As a developer I also love their ssh and gpg integrations, very handy.

I do get it for free from work, but if I had to choose one myself I'd have to pay for I'd probably still pick 1Passwrod.

mdaniel 3 days ago | parent [-]

> I do get it for free from work, but if I had to choose one myself I'd have to pay for I'd probably still pick 1Passwrod.

I wanted to highlight that "getting it for free from work" isn't a sweetheart deal offered just to OP, but a feature of 1Password for Teams, meaning all employees of a business that uses 1Password automatically have a Family license for use at home https://support.1password.com/link-family/

And, for clarity, it's merely a financial relationship: the business cannot manage your Family account, cannot see its contents, and if you have a separation event you can retain the Family account forever in a read only capacity or you can take over the payment (or, heh, I presume move to another employer that also uses 1Password) and nothing changes for your home passwords

sunaookami 2 days ago | parent | prev [-]
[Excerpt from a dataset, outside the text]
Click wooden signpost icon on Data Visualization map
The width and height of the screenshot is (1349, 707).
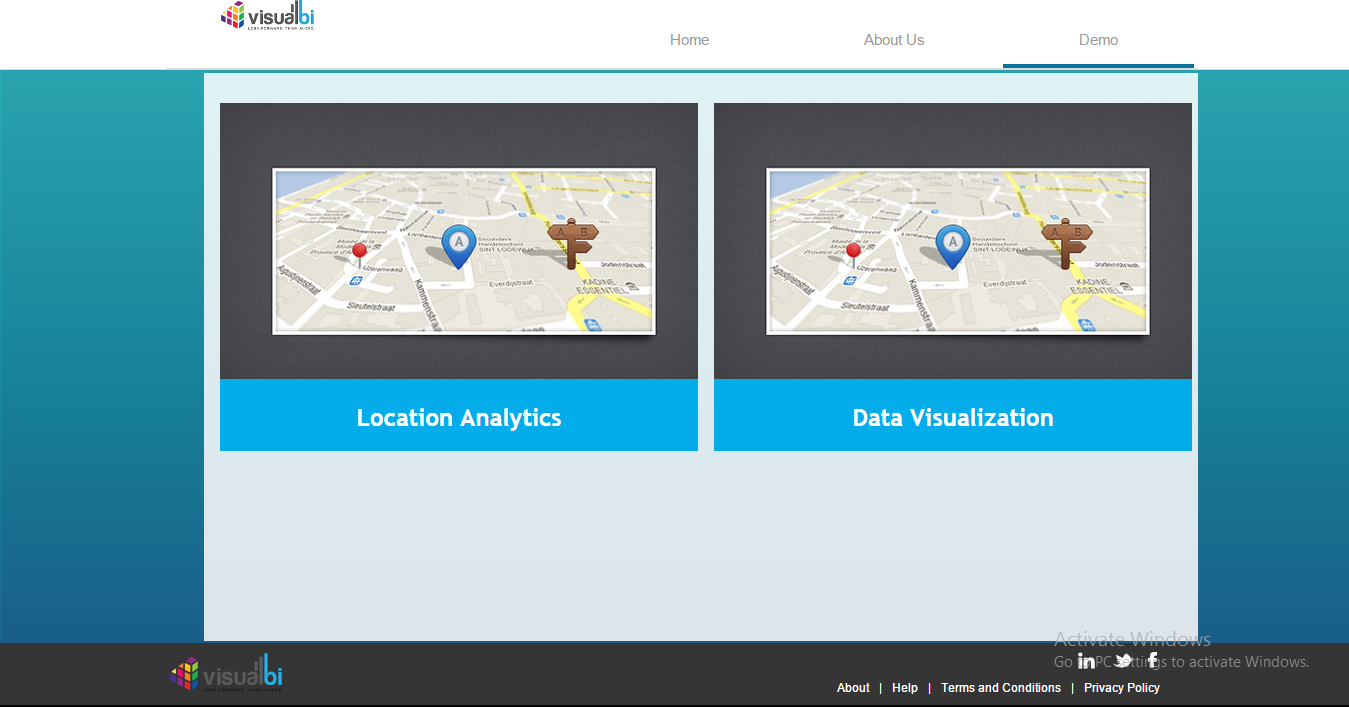tap(1067, 242)
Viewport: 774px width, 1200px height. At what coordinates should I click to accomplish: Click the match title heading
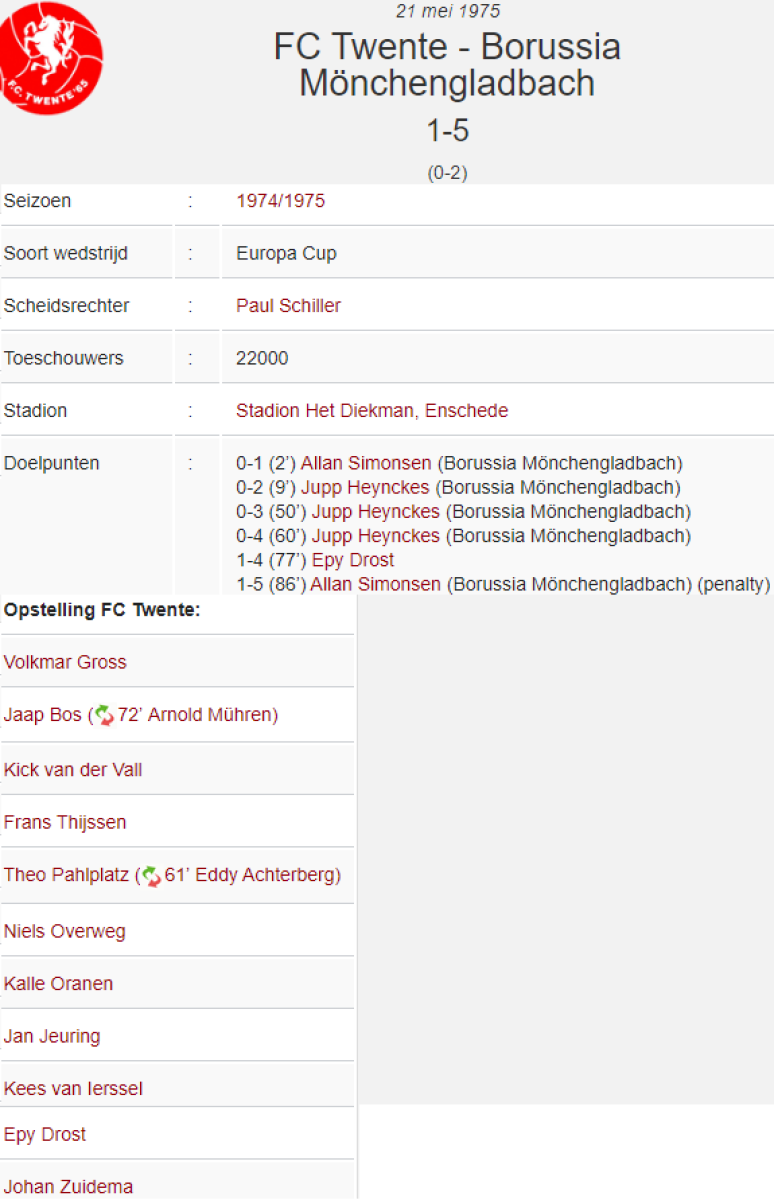click(447, 65)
I use selfhosted Bitwarden (Vaultwarden).

voxic11 3 days ago | parent | prev | next [-]

Mobile autofill requires you to make other security compromises.

eviks 3 days ago | parent [-]

Which ones, and how do they compare to this one?

y1n0 4 days ago | parent | prev [-]

He didn't say it didn't have the autofill feature, he said sometimes it doesn't work. I've experienced this pretty routinely with two different managers.

eviks 4 days ago | parent [-]

Yes he did, read again

> I was mobile, the autofill stuff isn't installed

FooBarWidget 3 days ago | parent | prev [-]

I wish it's that easy. 1Password autofill on Android Chrome broke for me a month ago. Installed all updates, checked settings, still nothing. Back to phishing prone copy paste.